The other camp typically focuses on the “what” rather than the “who.” Along with programs themselves, programmers produce a wealth of other digital artifacts: bug reports, email messages, design sketches and so on. Employing the same kinds of data-mining techniques that Amazon uses to recommend books and that astronomers use to find clusters of galaxies, software engineering researchers inspect these artifacts for patterns. Does the number of changes made to a program correlate with the number of bugs found in it? Does having more people work on a program make it better (because more people have a chance to spot problems) or worse (because of communication stumbles)? One sign of how quickly these approaches are maturing is the number of data repositories that have sprung up, including the University of Nebraska’s Software Artifact Infrastructure Repository, the archives of NASA’s highly influential Software Engineering Laboratory and the National Science Foundation–funded CeBASE, which organizes project data and lessons learned. All are designed to facilitate data sharing, amplifying the power of individual researchers.
The questions we and our colleagues seek to answer are as wide-ranging as those an anthropologist might ask during first contact with a previously unknown culture. How do people learn to program? Can the future success of a programmer be predicted by personality tests? Does the choice of programming language affect productivity? Can the quality of code be measured? Can data mining predict the location of software bugs? Is it more effective to design code in detail up front or to evolve a design week by week in response to the accretion of earlier code? Convincing data about all of these questions are now in hand, and we are learning how to tackle many others.
Along the way, our field is grappling with the fundamental issues that define any new science. How do we determine the validity of data? When can conclusions from one context—one programming team, or one vast project, like the development of the Windows Vista operating system—be applied elsewhere? And crucially, which techniques are most appropriate for answering different kinds of questions?

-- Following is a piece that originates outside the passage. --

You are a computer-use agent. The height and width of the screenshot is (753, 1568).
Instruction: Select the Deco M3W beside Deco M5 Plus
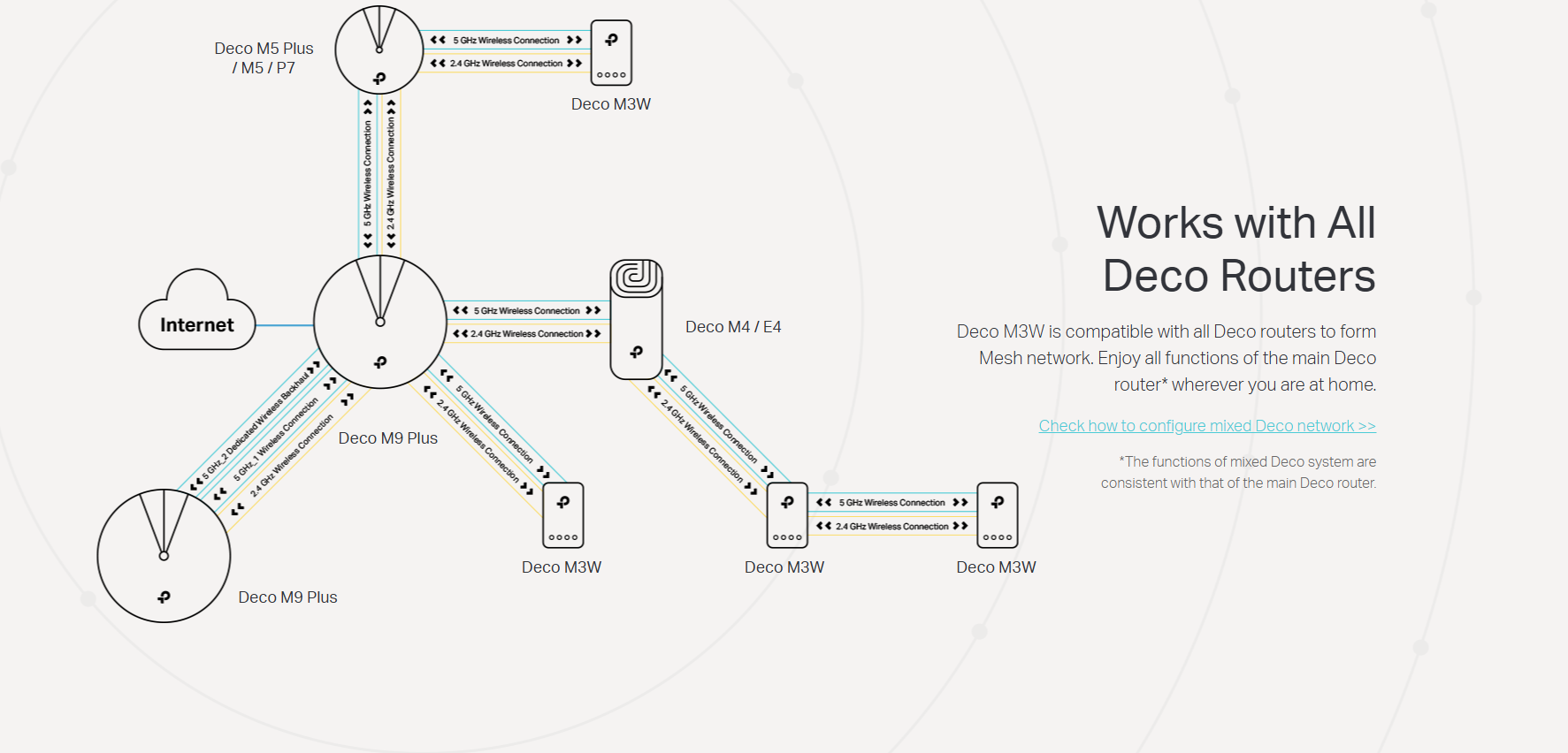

Some of the most exciting discoveries are described in a recent book called Making Software: What Really Works, and Why We Believe It, edited by Andy Oram and Greg Wilson (O’Reilly Media, 2011), in which more than 40 researchers present the key results of their work and the work of others. We’ll visit some of that research to give an overview of progress in this field and to demonstrate the ways in which it is unique terrain for empirical investigation.